▸ УСЛОВИЕ ЗАДАЧИ
Перепишите все записи ниже слово в слово, ничего не меняя.

▸ ИСХОДНЫЕ ЗАПИСИ
■ ■ ■
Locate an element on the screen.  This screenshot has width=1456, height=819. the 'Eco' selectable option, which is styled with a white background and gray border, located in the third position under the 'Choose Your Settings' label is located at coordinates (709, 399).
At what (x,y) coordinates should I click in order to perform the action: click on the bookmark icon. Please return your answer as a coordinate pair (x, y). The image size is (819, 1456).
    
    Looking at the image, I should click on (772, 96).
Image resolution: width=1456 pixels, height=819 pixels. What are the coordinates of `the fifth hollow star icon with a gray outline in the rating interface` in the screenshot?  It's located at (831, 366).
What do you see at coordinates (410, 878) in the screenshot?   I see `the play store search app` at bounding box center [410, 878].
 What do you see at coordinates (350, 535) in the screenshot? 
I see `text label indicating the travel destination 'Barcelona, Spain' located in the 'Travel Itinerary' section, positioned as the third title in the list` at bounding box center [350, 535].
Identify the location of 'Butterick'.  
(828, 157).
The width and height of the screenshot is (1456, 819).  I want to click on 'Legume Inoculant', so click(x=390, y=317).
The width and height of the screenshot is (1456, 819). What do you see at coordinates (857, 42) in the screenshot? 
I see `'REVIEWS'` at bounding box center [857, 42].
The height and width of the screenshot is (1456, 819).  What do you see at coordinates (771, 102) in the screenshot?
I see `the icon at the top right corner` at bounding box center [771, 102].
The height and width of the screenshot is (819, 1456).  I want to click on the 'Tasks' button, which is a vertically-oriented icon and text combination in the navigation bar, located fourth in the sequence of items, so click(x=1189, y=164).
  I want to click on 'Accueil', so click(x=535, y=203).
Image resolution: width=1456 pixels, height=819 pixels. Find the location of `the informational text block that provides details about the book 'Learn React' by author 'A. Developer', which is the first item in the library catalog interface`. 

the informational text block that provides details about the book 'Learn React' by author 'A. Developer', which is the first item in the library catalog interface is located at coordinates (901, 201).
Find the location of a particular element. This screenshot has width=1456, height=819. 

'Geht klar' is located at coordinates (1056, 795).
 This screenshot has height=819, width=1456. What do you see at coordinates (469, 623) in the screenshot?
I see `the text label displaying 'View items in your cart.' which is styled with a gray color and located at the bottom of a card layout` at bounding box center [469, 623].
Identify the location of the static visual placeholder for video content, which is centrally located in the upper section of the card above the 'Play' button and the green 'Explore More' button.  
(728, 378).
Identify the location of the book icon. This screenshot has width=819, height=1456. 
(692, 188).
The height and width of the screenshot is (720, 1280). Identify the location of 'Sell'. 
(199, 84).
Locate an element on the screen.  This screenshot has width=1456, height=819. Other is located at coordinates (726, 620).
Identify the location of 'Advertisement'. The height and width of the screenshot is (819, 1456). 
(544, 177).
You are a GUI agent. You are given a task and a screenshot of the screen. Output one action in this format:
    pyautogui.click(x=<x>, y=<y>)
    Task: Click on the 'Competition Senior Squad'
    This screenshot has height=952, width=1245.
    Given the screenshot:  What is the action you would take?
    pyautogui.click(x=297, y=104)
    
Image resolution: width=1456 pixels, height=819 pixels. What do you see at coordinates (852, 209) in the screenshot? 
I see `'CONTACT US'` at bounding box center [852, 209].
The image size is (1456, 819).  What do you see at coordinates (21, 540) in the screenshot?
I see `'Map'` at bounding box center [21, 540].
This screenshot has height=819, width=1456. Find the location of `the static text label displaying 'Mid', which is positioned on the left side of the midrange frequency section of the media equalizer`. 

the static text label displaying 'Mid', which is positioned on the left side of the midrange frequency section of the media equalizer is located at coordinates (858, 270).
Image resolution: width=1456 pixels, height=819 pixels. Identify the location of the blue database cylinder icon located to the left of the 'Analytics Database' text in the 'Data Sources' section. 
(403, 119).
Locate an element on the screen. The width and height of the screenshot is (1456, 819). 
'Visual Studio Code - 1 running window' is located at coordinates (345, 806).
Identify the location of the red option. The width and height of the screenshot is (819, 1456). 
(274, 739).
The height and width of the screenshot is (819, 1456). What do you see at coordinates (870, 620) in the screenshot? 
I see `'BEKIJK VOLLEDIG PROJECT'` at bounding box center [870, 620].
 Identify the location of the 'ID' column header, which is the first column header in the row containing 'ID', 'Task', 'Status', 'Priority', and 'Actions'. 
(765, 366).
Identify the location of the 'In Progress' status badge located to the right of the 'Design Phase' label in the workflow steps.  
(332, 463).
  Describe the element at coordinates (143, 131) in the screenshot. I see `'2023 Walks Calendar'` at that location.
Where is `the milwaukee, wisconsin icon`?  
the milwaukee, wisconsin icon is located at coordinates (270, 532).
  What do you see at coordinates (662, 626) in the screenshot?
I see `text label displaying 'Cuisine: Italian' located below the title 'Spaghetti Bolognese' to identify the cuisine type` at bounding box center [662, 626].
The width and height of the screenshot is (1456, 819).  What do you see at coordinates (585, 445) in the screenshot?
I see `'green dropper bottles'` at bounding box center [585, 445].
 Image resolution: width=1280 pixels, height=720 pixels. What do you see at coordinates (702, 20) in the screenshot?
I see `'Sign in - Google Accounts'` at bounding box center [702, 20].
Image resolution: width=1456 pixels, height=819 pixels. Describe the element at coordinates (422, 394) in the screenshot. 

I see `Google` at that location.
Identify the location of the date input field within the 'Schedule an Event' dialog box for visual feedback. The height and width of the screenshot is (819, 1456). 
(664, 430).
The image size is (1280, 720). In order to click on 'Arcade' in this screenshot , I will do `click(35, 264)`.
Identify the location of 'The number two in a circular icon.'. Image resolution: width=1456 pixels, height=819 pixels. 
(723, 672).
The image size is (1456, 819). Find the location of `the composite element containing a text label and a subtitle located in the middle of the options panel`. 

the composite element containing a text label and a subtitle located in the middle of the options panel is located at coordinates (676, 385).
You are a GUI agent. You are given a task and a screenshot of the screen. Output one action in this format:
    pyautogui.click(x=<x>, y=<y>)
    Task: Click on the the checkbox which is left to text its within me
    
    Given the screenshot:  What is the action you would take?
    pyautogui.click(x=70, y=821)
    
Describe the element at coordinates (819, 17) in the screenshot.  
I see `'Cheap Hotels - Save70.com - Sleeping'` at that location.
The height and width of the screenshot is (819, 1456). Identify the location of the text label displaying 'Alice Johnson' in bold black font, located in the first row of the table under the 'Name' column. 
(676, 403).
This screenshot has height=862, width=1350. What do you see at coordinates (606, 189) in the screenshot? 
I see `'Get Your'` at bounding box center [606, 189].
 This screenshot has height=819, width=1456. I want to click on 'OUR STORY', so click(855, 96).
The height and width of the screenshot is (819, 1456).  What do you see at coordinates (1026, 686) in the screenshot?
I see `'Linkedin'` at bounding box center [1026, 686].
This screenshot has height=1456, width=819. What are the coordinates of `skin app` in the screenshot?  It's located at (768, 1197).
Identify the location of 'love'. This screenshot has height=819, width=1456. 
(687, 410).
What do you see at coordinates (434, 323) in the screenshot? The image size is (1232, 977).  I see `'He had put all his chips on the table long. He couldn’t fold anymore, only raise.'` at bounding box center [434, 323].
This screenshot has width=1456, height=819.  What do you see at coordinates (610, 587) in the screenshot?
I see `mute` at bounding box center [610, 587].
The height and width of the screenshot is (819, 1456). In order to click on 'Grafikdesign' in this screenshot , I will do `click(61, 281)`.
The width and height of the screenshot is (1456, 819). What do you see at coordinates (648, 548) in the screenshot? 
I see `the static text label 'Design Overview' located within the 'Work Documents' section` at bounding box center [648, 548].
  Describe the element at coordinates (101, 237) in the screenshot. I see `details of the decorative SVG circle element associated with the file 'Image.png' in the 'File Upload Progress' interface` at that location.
■ ■ ■
▸ РЕЗУЛЬТАТ ЗАДАНИЯ
Locate an element on the screen.  This screenshot has width=1456, height=819. the 'Eco' selectable option, which is styled with a white background and gray border, located in the third position under the 'Choose Your Settings' label is located at coordinates (709, 399).
At what (x,y) coordinates should I click in order to perform the action: click on the bookmark icon. Please return your answer as a coordinate pair (x, y). The image size is (819, 1456).
    
    Looking at the image, I should click on (772, 96).
Image resolution: width=1456 pixels, height=819 pixels. What are the coordinates of `the fifth hollow star icon with a gray outline in the rating interface` in the screenshot?  It's located at (831, 366).
What do you see at coordinates (410, 878) in the screenshot?   I see `the play store search app` at bounding box center [410, 878].
 What do you see at coordinates (350, 535) in the screenshot? 
I see `text label indicating the travel destination 'Barcelona, Spain' located in the 'Travel Itinerary' section, positioned as the third title in the list` at bounding box center [350, 535].
Identify the location of 'Butterick'.  
(828, 157).
The width and height of the screenshot is (1456, 819).  I want to click on 'Legume Inoculant', so click(x=390, y=317).
The width and height of the screenshot is (1456, 819). What do you see at coordinates (857, 42) in the screenshot? 
I see `'REVIEWS'` at bounding box center [857, 42].
The height and width of the screenshot is (1456, 819).  What do you see at coordinates (771, 102) in the screenshot?
I see `the icon at the top right corner` at bounding box center [771, 102].
The height and width of the screenshot is (819, 1456).  I want to click on the 'Tasks' button, which is a vertically-oriented icon and text combination in the navigation bar, located fourth in the sequence of items, so click(x=1189, y=164).
  I want to click on 'Accueil', so click(x=535, y=203).
Image resolution: width=1456 pixels, height=819 pixels. Find the location of `the informational text block that provides details about the book 'Learn React' by author 'A. Developer', which is the first item in the library catalog interface`. 

the informational text block that provides details about the book 'Learn React' by author 'A. Developer', which is the first item in the library catalog interface is located at coordinates (901, 201).
Find the location of a particular element. This screenshot has width=1456, height=819. 

'Geht klar' is located at coordinates (1056, 795).
 This screenshot has height=819, width=1456. What do you see at coordinates (469, 623) in the screenshot?
I see `the text label displaying 'View items in your cart.' which is styled with a gray color and located at the bottom of a card layout` at bounding box center [469, 623].
Identify the location of the static visual placeholder for video content, which is centrally located in the upper section of the card above the 'Play' button and the green 'Explore More' button.  
(728, 378).
Identify the location of the book icon. This screenshot has width=819, height=1456. 
(692, 188).
The height and width of the screenshot is (720, 1280). Identify the location of 'Sell'. 
(199, 84).
Locate an element on the screen.  This screenshot has width=1456, height=819. Other is located at coordinates (726, 620).
Identify the location of 'Advertisement'. The height and width of the screenshot is (819, 1456). 
(544, 177).
You are a GUI agent. You are given a task and a screenshot of the screen. Output one action in this format:
    pyautogui.click(x=<x>, y=<y>)
    Task: Click on the 'Competition Senior Squad'
    This screenshot has height=952, width=1245.
    Given the screenshot:  What is the action you would take?
    pyautogui.click(x=297, y=104)
    
Image resolution: width=1456 pixels, height=819 pixels. What do you see at coordinates (852, 209) in the screenshot? 
I see `'CONTACT US'` at bounding box center [852, 209].
The image size is (1456, 819).  What do you see at coordinates (21, 540) in the screenshot?
I see `'Map'` at bounding box center [21, 540].
This screenshot has height=819, width=1456. Find the location of `the static text label displaying 'Mid', which is positioned on the left side of the midrange frequency section of the media equalizer`. 

the static text label displaying 'Mid', which is positioned on the left side of the midrange frequency section of the media equalizer is located at coordinates (858, 270).
Image resolution: width=1456 pixels, height=819 pixels. Identify the location of the blue database cylinder icon located to the left of the 'Analytics Database' text in the 'Data Sources' section. 
(403, 119).
Locate an element on the screen. The width and height of the screenshot is (1456, 819). 
'Visual Studio Code - 1 running window' is located at coordinates (345, 806).
Identify the location of the red option. The width and height of the screenshot is (819, 1456). 
(274, 739).
The height and width of the screenshot is (819, 1456). What do you see at coordinates (870, 620) in the screenshot? 
I see `'BEKIJK VOLLEDIG PROJECT'` at bounding box center [870, 620].
 Identify the location of the 'ID' column header, which is the first column header in the row containing 'ID', 'Task', 'Status', 'Priority', and 'Actions'. 
(765, 366).
Identify the location of the 'In Progress' status badge located to the right of the 'Design Phase' label in the workflow steps.  
(332, 463).
  Describe the element at coordinates (143, 131) in the screenshot. I see `'2023 Walks Calendar'` at that location.
Where is `the milwaukee, wisconsin icon`?  
the milwaukee, wisconsin icon is located at coordinates (270, 532).
  What do you see at coordinates (662, 626) in the screenshot?
I see `text label displaying 'Cuisine: Italian' located below the title 'Spaghetti Bolognese' to identify the cuisine type` at bounding box center [662, 626].
The width and height of the screenshot is (1456, 819).  What do you see at coordinates (585, 445) in the screenshot?
I see `'green dropper bottles'` at bounding box center [585, 445].
 Image resolution: width=1280 pixels, height=720 pixels. What do you see at coordinates (702, 20) in the screenshot?
I see `'Sign in - Google Accounts'` at bounding box center [702, 20].
Image resolution: width=1456 pixels, height=819 pixels. Describe the element at coordinates (422, 394) in the screenshot. 

I see `Google` at that location.
Identify the location of the date input field within the 'Schedule an Event' dialog box for visual feedback. The height and width of the screenshot is (819, 1456). 
(664, 430).
The image size is (1280, 720). In order to click on 'Arcade' in this screenshot , I will do `click(35, 264)`.
Identify the location of 'The number two in a circular icon.'. Image resolution: width=1456 pixels, height=819 pixels. 
(723, 672).
The image size is (1456, 819). Find the location of `the composite element containing a text label and a subtitle located in the middle of the options panel`. 

the composite element containing a text label and a subtitle located in the middle of the options panel is located at coordinates (676, 385).
You are a GUI agent. You are given a task and a screenshot of the screen. Output one action in this format:
    pyautogui.click(x=<x>, y=<y>)
    Task: Click on the the checkbox which is left to text its within me
    
    Given the screenshot:  What is the action you would take?
    pyautogui.click(x=70, y=821)
    
Describe the element at coordinates (819, 17) in the screenshot.  
I see `'Cheap Hotels - Save70.com - Sleeping'` at that location.
The height and width of the screenshot is (819, 1456). Identify the location of the text label displaying 'Alice Johnson' in bold black font, located in the first row of the table under the 'Name' column. 
(676, 403).
This screenshot has height=862, width=1350. What do you see at coordinates (606, 189) in the screenshot? 
I see `'Get Your'` at bounding box center [606, 189].
 This screenshot has height=819, width=1456. I want to click on 'OUR STORY', so click(855, 96).
The height and width of the screenshot is (819, 1456).  What do you see at coordinates (1026, 686) in the screenshot?
I see `'Linkedin'` at bounding box center [1026, 686].
This screenshot has height=1456, width=819. What are the coordinates of `skin app` in the screenshot?  It's located at (768, 1197).
Identify the location of 'love'. This screenshot has height=819, width=1456. 
(687, 410).
What do you see at coordinates (434, 323) in the screenshot? The image size is (1232, 977).  I see `'He had put all his chips on the table long. He couldn’t fold anymore, only raise.'` at bounding box center [434, 323].
This screenshot has width=1456, height=819.  What do you see at coordinates (610, 587) in the screenshot?
I see `mute` at bounding box center [610, 587].
The height and width of the screenshot is (819, 1456). In order to click on 'Grafikdesign' in this screenshot , I will do `click(61, 281)`.
The width and height of the screenshot is (1456, 819). What do you see at coordinates (648, 548) in the screenshot? 
I see `the static text label 'Design Overview' located within the 'Work Documents' section` at bounding box center [648, 548].
  Describe the element at coordinates (101, 237) in the screenshot. I see `details of the decorative SVG circle element associated with the file 'Image.png' in the 'File Upload Progress' interface` at that location.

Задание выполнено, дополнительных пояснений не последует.